In white wine chemical oxidation is generally unwanted, but in red wine, however, small amounts of O2 coming into contact with the wine actually enhances the quality of the wine. This is especially true during ageing of the wine in oak barrels. During this process, O2 oxidises small amounts of phenolic molecules. One of the by- products of this reaction is H2O2 as mentioned before, which in turn can oxidise small amounts of ethanol into acetaldehyde. The latter then forms a "bridge" between an anthocyanin and a catechin molecule to bind to each other. Oak tannins actually enhance this process by being oxidised easily due to the many OH groups occurring in these molecules. This process is relatively quick compared to other more anaerobic polymerization reactions, and helps to enhance the colour intensity and stability of red wine during ageing. This then explains the increase in the colour density (higher red and especially brown colour of red wine), percentage of red pigments and the increase of polymerized colouring and decrease of free anthocyanins during ageing. O2 can also be supplied at higher concentrations just after fermentation, especially to press wine, but care should be taken not to add too much O2 to older red wine, as this may lead to high concentrations of acetaldehyde being formed with a too high polymerization and precipitation of colour. The addition of O2 also leads to the wine becoming softer, as the acetaldehyde induces the polymerization of tannin molecules.

O2 can also influence the aroma of wine. In white wine, oxidation initially leads to a loss of fruitiness and later honey, bee wax and acetaldehyde characters occur in the wine. Oxidation of white wine also leads to changes in fatty acid composition with an increase in furfural and eugenol (the latter has a clove-like character). O2 can, however, oxidise unwanted sulphur compounds, like H2S which has a rotten egg smell. It can also reduce green, reductive aromas in especially red wine, which probably originates from the so-called leaf alcohols. The general effect of O2 on the aroma of especially red wine is, however, not well known.

* _TASK LIST_:
**1.** Using the passage on oxygen in wine, decide whether each statement agrees with it. Answer yes or no for each, and quote the words from the passage that settle it.
(a) Oak tannins slow down the process in which acetaldehyde links anthocyanin and catechin molecules.
(b) Oxidation of white wine increases eugenol, which has a clove-like character.
(c) The general effect of O2 on the aroma of red wine is well understood.
**2.** Continue the passage on oxygen in wine, starting after its final sentence.

* _EXTRACTED RECORDS_:
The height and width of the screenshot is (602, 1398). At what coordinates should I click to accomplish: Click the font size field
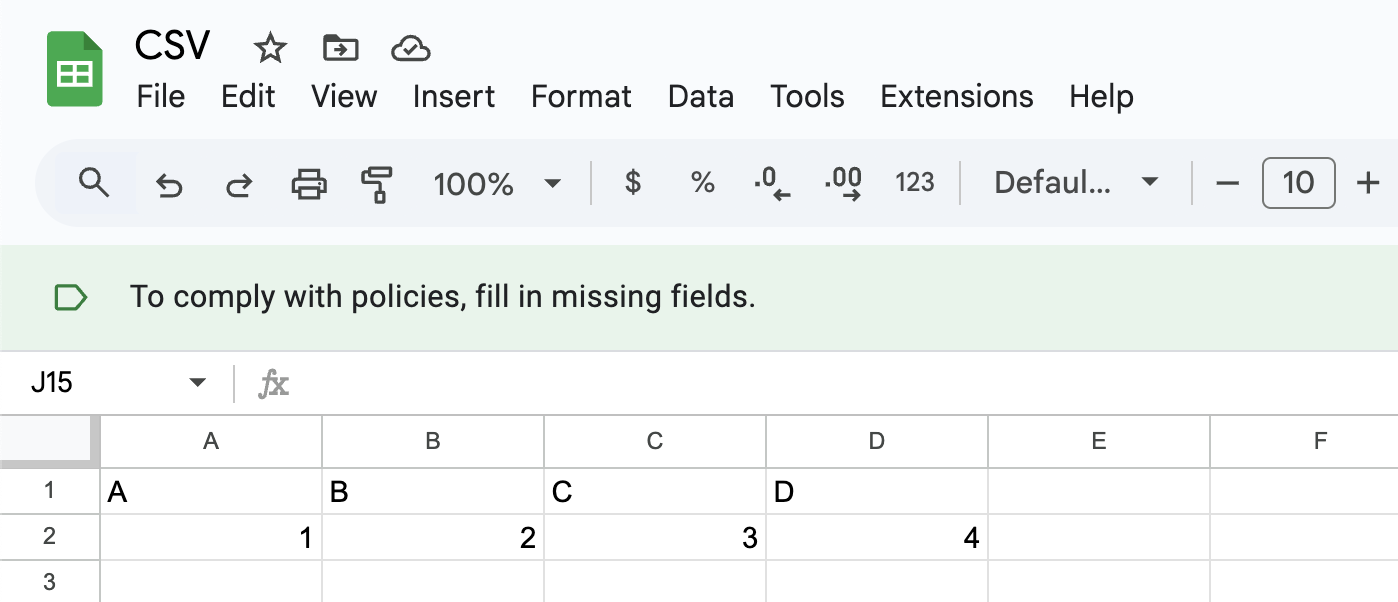pyautogui.click(x=1298, y=183)
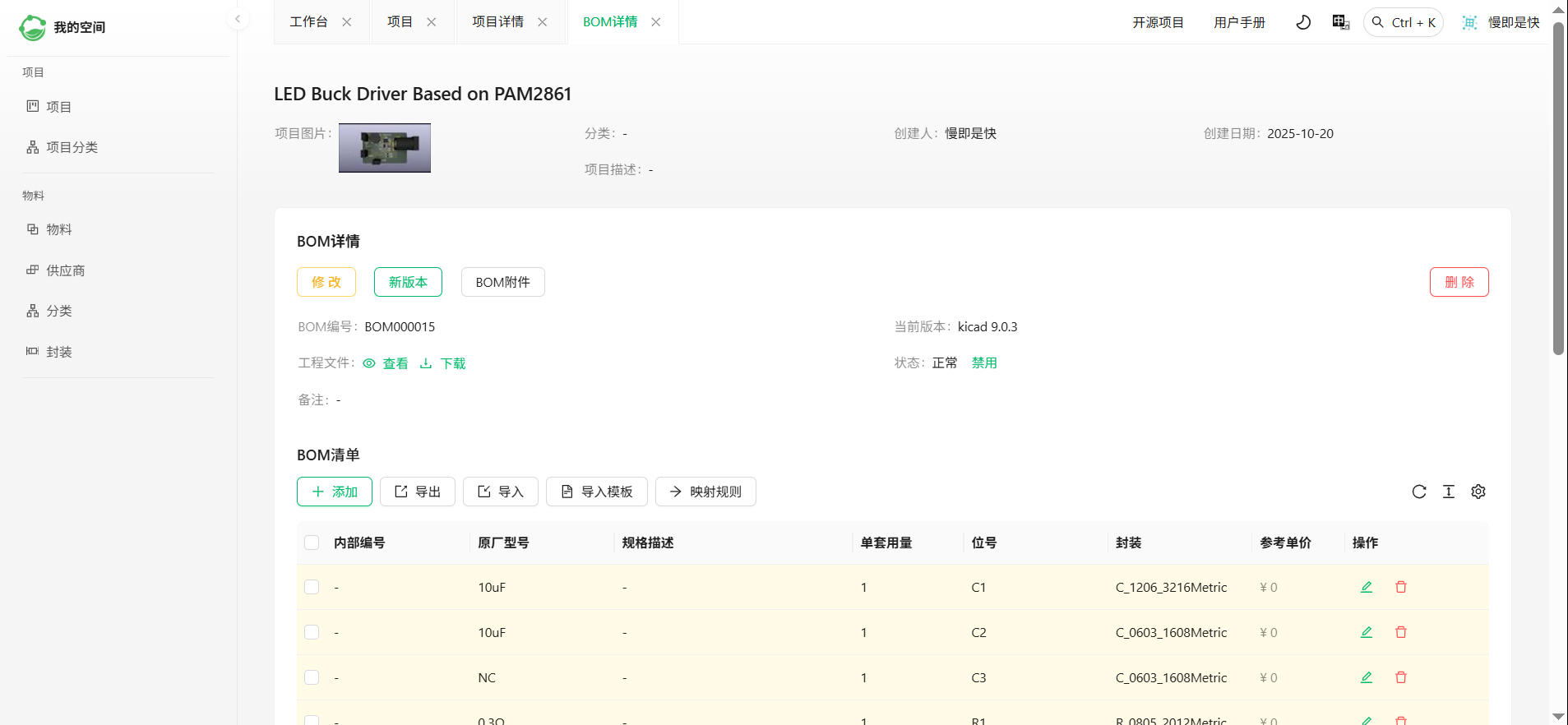This screenshot has width=1568, height=725.
Task: Click the 新版本 button
Action: coord(408,282)
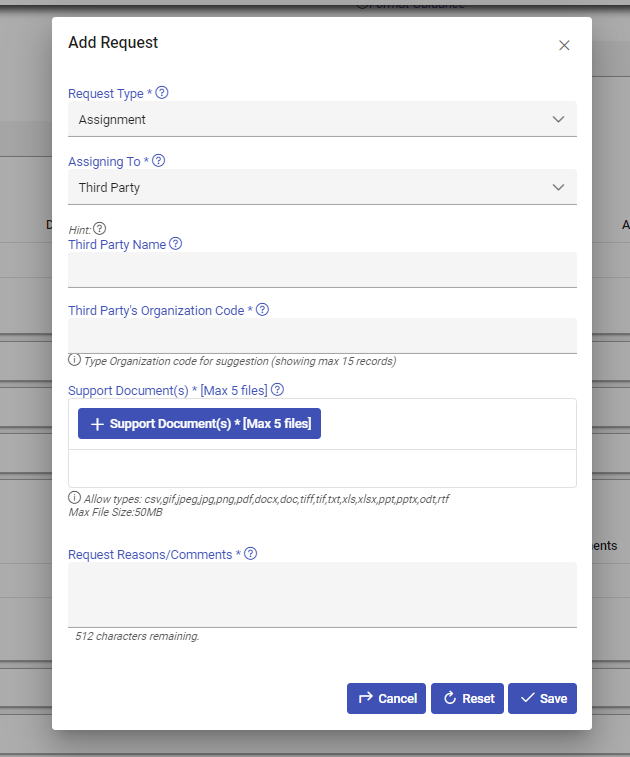630x757 pixels.
Task: Click help icon next to Request Reasons/Comments
Action: click(251, 553)
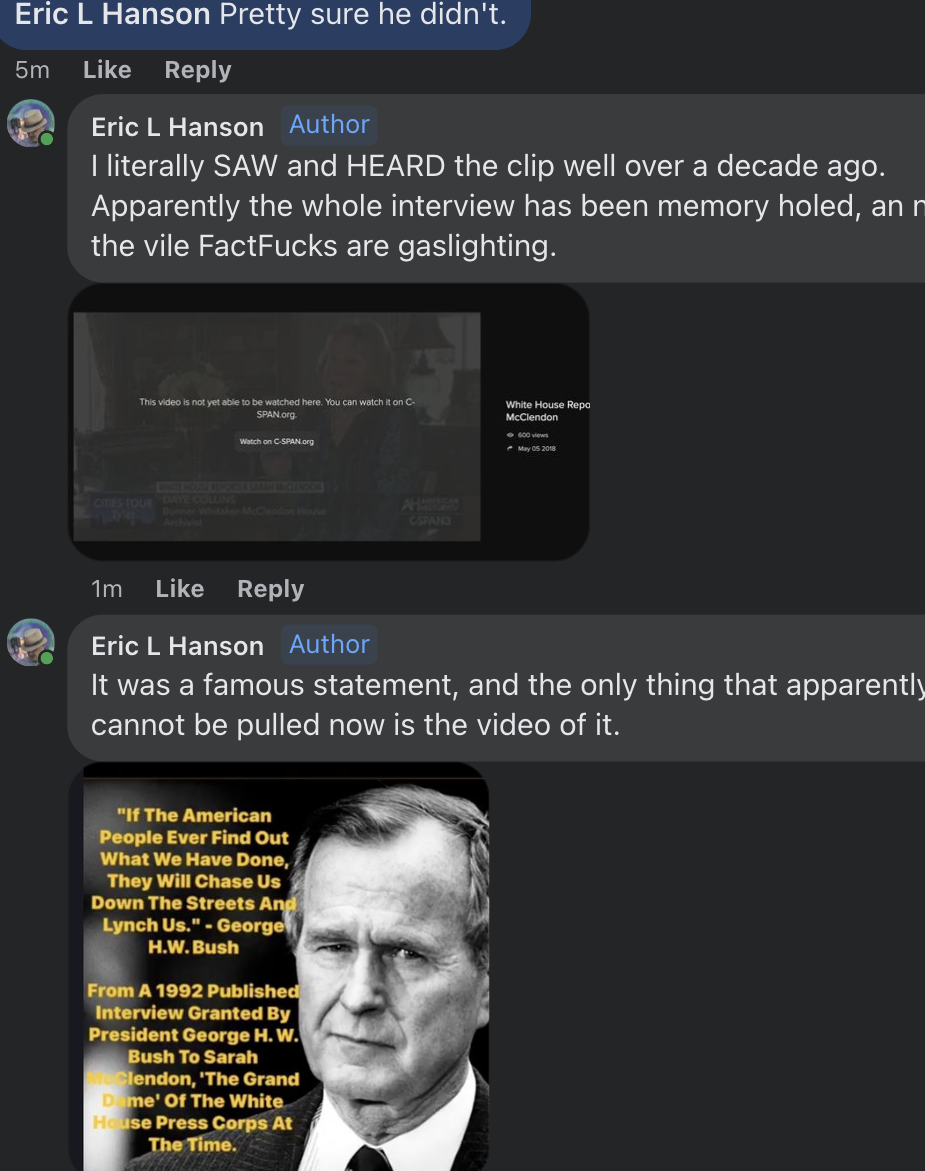Image resolution: width=925 pixels, height=1171 pixels.
Task: Open Eric L Hanson profile from the SAW and HEARD comment
Action: [177, 127]
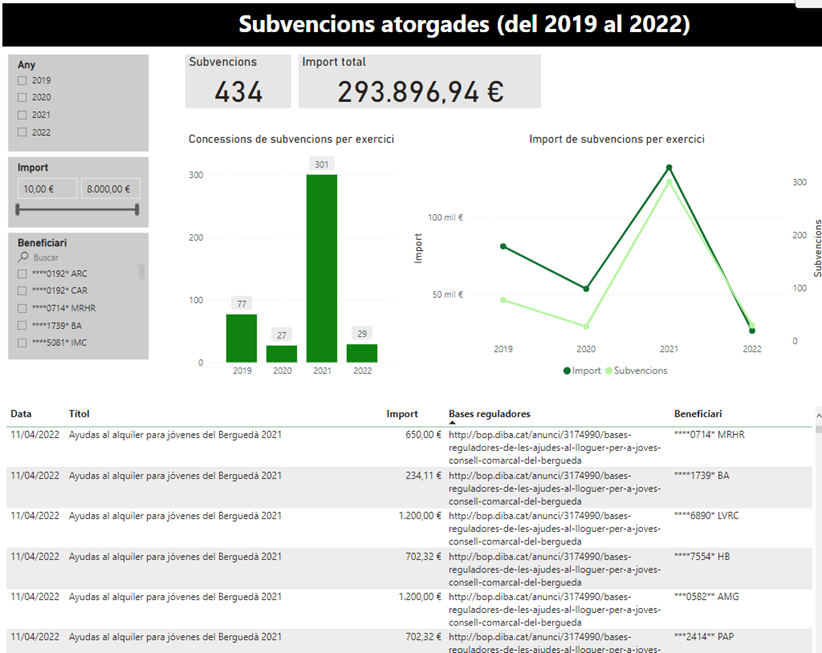Tick the ****0714* MRHR beneficiary checkbox

[x=22, y=308]

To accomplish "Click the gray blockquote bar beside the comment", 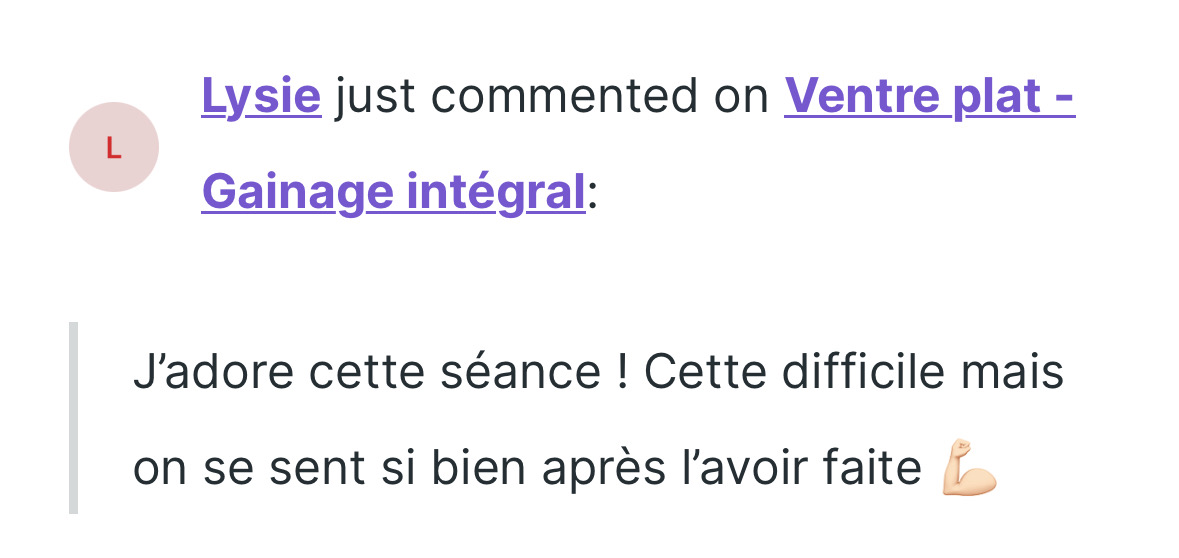I will pyautogui.click(x=73, y=417).
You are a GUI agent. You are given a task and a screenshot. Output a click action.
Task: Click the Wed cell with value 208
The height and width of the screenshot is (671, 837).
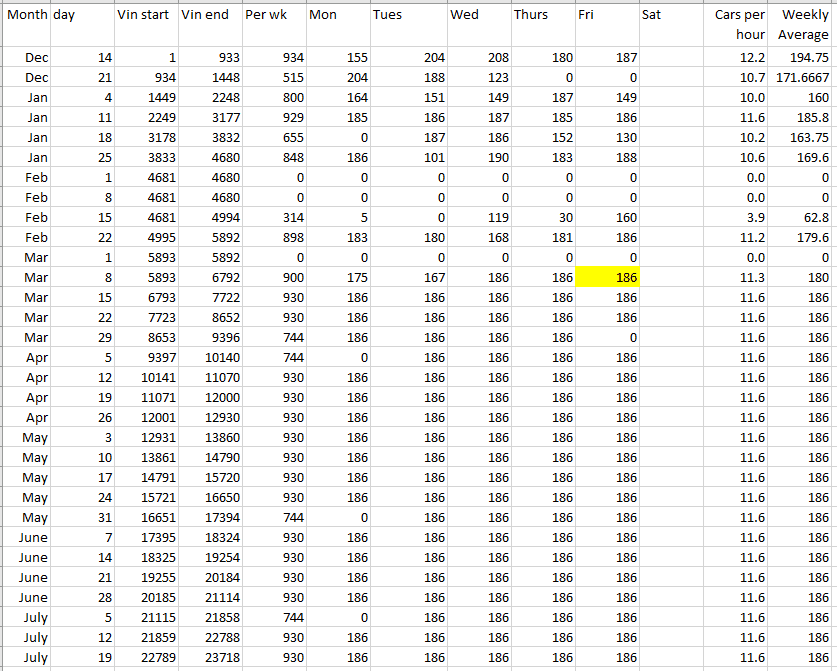click(x=479, y=58)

* _RESPONSES TO THE TASKS_:
**1.**
(a) No: "Oak tannins actually enhance this process by being oxidised easily due to the many OH groups occurring in these molecules."
(b) Yes: "an increase in furfural and eugenol (the latter has a clove-like character)"
(c) No: "The general effect of O2 on the aroma of especially red wine is, however, not well known."

**2.**
O2 can also influence the microbial status of wine. Acetic acid bacteria (AAB) are aerobic micro-organisms and thus can grow relatively quickly in wine if enough O2 is available. It has been proven that during barrel ageing AAB numbers increase after each racking procedure, which enhances O2 pick-up and then decrease again when the O2 starts to disappear from the wine. AAB produce high concentrations of acetic acid from ethanol, while producing higher concentrations of acetaldehyde under more anaerobic conditions. Our studies so far had, however, showed that AAB could survive under relatively anaerobic conditions in wine. The spoilage yeast Brettanomyces can also survive in wine, with O2 enhancing its growth in both must and wine. Brettanomyces can produce high concentrations of volatile phenols that have a medicinal, horse-like aroma. Normal wine yeast, Saccharomyces cerevisiae, also needs O2 to complete a successful fermentation. S. cerevisiae uses O2 to produce certain fatty acids, which is incorporated into its cell wall which contributes to the yeasts ethanol tolerance.

It is thus clear that O2 can either be a friend or foe of the winemaker. The next article will deal with the addition or prevention of O2 during the winemaking process.

Literature cited

Ferreira, V. Escudero, A., Purification, F. and Cacho, J.F. 1997 Changes in the profile of volatile compounds in white wines stored under oxygen ad their relationship with the browning process. Z. Lebens, Unters Forsch A. 205: 392-396.

Pickering,-G 1998 The effects of juice hyperoxidation on the sensory properties of Riesling wine. Australian-Grapegrower-&-Winemakermaker. (419): 18-20

Ribereau-Gyon, P. et al. Handbook of Enology: Vol 2: The Chemistry of Winemaking. 2000

Saucier, C., Little, D. Glories, Y. 1997. First evidence of acetaldehyde condensation products in red wine. . American Journal of Enology and viticulture. 48. 370-373.

Schneider,V. 1998 Must Hyperoxidation: A Review. American Journal of Enology and Viticulture; 49: 65 - 73.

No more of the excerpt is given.